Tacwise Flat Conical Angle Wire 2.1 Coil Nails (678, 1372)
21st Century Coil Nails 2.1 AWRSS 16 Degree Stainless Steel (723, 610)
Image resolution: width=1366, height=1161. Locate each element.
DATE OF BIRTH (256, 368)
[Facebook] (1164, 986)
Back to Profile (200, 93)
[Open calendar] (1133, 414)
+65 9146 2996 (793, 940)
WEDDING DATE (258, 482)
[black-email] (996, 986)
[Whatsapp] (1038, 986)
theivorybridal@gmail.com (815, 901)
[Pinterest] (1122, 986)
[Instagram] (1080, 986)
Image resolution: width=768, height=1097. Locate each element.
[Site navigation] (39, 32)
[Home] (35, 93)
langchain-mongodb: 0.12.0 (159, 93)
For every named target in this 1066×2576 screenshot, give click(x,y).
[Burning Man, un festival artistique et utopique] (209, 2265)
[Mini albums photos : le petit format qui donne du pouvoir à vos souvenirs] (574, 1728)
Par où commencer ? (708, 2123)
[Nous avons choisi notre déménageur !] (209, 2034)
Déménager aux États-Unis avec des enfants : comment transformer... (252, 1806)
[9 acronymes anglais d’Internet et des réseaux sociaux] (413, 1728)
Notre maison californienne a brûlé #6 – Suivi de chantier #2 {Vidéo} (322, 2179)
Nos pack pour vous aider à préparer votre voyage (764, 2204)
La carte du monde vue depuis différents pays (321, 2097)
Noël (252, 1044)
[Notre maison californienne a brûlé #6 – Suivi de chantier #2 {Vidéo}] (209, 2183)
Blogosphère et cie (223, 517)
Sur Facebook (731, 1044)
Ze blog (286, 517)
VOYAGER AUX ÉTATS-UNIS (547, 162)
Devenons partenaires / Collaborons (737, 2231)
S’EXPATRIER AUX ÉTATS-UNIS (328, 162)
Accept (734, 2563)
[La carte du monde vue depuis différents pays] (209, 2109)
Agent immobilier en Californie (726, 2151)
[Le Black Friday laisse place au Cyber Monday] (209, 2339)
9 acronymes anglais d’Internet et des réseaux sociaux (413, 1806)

---

- [Requirement] Copy the records above exactly, leaving nothing out.

- [Response to this task]
Tacwise Flat Conical Angle Wire 2.1 Coil Nails (678, 1372)
21st Century Coil Nails 2.1 AWRSS 16 Degree Stainless Steel (723, 610)
Image resolution: width=1366, height=1161. Locate each element.
DATE OF BIRTH (256, 368)
[Facebook] (1164, 986)
Back to Profile (200, 93)
[Open calendar] (1133, 414)
+65 9146 2996 (793, 940)
WEDDING DATE (258, 482)
[black-email] (996, 986)
[Whatsapp] (1038, 986)
theivorybridal@gmail.com (815, 901)
[Pinterest] (1122, 986)
[Instagram] (1080, 986)
Image resolution: width=768, height=1097. Locate each element.
[Site navigation] (39, 32)
[Home] (35, 93)
langchain-mongodb: 0.12.0 (159, 93)
For every named target in this 1066×2576 screenshot, give click(x,y).
[Burning Man, un festival artistique et utopique] (209, 2265)
[Mini albums photos : le petit format qui donne du pouvoir à vos souvenirs] (574, 1728)
Par où commencer ? (708, 2123)
[Nous avons choisi notre déménageur !] (209, 2034)
Déménager aux États-Unis avec des enfants : comment transformer... (252, 1806)
[9 acronymes anglais d’Internet et des réseaux sociaux] (413, 1728)
Notre maison californienne a brûlé #6 – Suivi de chantier #2 {Vidéo} (322, 2179)
Nos pack pour vous aider à préparer votre voyage (764, 2204)
La carte du monde vue depuis différents pays (321, 2097)
Noël (252, 1044)
[Notre maison californienne a brûlé #6 – Suivi de chantier #2 {Vidéo}] (209, 2183)
Blogosphère et cie (223, 517)
Sur Facebook (731, 1044)
Ze blog (286, 517)
VOYAGER AUX ÉTATS-UNIS (547, 162)
Devenons partenaires / Collaborons (737, 2231)
S’EXPATRIER AUX ÉTATS-UNIS (328, 162)
Accept (734, 2563)
[La carte du monde vue depuis différents pays] (209, 2109)
Agent immobilier en Californie (726, 2151)
[Le Black Friday laisse place au Cyber Monday] (209, 2339)
9 acronymes anglais d’Internet et des réseaux sociaux (413, 1806)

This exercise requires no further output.